The second drug, abaloparatide, a PTHrp analog, binds to the parathyroid hormone receptor as teriparatide, a recombinant form of parathyroid hormone, would. However, Dr. Weinreb said, “It signals in a slightly different way. We think it does a better job of enhancing bone formation without simultaneously stimulating bone reabsorption.”
The ACTIVE trial, published in JAMA, showed that use of subcutaneous abaloparatide was associated with reduced risk of new vertebral and nonvertebral fractures over 18 months compared with placebo.
“It would be really fabulous for the internal medicine docs to know that when someone has severe osteoporosis or recent fracture with severe osteoporosis, maybe there's something that we can do besides put them on a bisphosphonate,” she said. “These are two new anabolic therapies coming onto the market this year.
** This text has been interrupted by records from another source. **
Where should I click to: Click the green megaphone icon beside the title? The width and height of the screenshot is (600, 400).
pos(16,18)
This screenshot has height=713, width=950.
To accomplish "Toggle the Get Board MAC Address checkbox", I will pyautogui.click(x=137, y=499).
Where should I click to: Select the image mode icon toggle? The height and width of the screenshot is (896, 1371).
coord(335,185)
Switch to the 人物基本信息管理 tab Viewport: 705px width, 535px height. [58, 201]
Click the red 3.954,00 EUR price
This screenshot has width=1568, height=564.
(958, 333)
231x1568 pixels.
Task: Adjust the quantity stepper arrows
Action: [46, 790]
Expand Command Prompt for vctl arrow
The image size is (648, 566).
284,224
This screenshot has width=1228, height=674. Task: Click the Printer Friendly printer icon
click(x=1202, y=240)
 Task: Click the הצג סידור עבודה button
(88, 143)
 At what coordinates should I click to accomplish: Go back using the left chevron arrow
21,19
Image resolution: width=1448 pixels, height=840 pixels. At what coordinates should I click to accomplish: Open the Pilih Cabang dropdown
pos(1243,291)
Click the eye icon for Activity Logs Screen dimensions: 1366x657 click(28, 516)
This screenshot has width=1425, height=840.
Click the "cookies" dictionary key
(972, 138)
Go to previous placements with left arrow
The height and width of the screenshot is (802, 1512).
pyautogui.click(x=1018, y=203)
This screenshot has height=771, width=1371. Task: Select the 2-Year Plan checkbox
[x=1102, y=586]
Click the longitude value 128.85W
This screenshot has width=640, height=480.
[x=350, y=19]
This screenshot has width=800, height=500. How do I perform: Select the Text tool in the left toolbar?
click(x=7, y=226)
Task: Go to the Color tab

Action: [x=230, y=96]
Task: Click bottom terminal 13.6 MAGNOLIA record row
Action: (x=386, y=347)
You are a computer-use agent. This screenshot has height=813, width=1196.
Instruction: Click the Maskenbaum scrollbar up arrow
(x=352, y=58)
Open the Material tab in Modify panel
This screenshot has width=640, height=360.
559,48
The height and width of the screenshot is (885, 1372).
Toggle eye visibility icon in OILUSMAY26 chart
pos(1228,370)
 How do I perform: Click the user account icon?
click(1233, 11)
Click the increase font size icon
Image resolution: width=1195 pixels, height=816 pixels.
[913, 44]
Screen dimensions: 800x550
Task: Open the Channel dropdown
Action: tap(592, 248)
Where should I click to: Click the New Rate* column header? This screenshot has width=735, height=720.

And hopefully internists will consider them in high-risk patients because building bone in that first year will help prevent fractures.”
Male hypogonadism. Many older men have low testosterone levels, Dr. Weinreb said, but which patients to treat for this has never really been clear. The Testosterone Trials, a set of seven trials set up to look at older men with low testosterone and symptomatic hypogonadism, attempt to answer that question.
Three of these seven studies were incorporated into one paper that appeared in the New England Journal of Medicine. The first considered sexual function and desire, the second physical function, and the third vitality, or as Dr. Weinreb called it, “spunk.”
The study showed that raising testosterone concentrations for one year from moderately low to the mid-normal range for men 19 to 40 years of age had a moderate benefit with respect to sexual function and some benefit with respect to mood and depressive symptoms but no benefit with respect to vitality or walking distance.
“I don't know if this is something that we wouldn't have expected, but now we have data that supports it. It's very clear that [testosterone] improves libido, energy, and even mood in men with symptomatic hypogonadism,” Dr. Weinreb said. “Those are the patients most appropriately treated with testosterone therapy.”
Dr. Weinreb's talk will be held today from 4:30 to 5:30 p.m. in Ballroom 20D.